_Dataset entries_.
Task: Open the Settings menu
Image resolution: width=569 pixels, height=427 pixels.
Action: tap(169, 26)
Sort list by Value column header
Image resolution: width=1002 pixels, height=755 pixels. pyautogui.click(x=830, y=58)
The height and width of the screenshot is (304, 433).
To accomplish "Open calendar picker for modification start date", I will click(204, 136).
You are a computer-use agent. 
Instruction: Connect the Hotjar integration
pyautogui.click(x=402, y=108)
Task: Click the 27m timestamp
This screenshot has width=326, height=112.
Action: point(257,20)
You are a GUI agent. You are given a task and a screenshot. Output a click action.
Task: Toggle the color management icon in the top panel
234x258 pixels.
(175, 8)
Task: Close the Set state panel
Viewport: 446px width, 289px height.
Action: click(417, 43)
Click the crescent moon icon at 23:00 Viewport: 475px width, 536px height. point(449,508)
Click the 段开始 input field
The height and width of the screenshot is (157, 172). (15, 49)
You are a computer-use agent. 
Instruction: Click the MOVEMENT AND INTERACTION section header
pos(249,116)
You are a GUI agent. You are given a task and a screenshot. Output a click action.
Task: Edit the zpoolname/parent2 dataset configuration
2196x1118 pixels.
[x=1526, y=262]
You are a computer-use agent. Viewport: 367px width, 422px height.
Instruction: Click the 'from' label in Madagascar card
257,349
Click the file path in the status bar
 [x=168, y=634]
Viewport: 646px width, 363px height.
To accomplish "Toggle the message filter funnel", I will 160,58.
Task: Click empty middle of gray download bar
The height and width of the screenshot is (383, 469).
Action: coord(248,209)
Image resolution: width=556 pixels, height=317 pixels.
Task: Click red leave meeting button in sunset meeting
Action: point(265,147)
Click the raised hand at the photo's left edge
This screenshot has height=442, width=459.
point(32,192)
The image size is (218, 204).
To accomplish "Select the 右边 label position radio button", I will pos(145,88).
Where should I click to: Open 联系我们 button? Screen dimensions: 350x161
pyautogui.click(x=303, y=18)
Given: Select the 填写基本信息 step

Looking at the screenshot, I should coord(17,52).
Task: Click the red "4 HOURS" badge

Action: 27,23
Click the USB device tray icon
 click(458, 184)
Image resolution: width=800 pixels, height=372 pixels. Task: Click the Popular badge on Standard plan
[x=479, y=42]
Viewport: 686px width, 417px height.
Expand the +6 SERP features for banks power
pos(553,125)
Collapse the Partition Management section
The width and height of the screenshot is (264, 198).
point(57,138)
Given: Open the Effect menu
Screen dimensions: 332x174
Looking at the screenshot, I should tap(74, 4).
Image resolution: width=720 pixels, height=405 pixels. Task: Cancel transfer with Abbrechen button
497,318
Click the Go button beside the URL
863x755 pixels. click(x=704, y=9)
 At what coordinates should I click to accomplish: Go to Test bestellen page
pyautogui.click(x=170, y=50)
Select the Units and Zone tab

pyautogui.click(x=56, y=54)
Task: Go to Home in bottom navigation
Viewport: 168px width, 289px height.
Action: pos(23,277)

_What is required_. Look above for the line holding "This screenshot has height=442, width=459.". Print it and every line after it, exactly, through the line holding "Given: Open the Effect menu".

_Result below_.
This screenshot has height=442, width=459.
point(32,192)
The image size is (218, 204).
To accomplish "Select the 右边 label position radio button", I will pos(145,88).
Where should I click to: Open 联系我们 button? Screen dimensions: 350x161
pyautogui.click(x=303, y=18)
Given: Select the 填写基本信息 step

Looking at the screenshot, I should coord(17,52).
Task: Click the red "4 HOURS" badge

Action: 27,23
Click the USB device tray icon
 click(458, 184)
Image resolution: width=800 pixels, height=372 pixels. Task: Click the Popular badge on Standard plan
[x=479, y=42]
Viewport: 686px width, 417px height.
Expand the +6 SERP features for banks power
pos(553,125)
Collapse the Partition Management section
The width and height of the screenshot is (264, 198).
point(57,138)
Given: Open the Effect menu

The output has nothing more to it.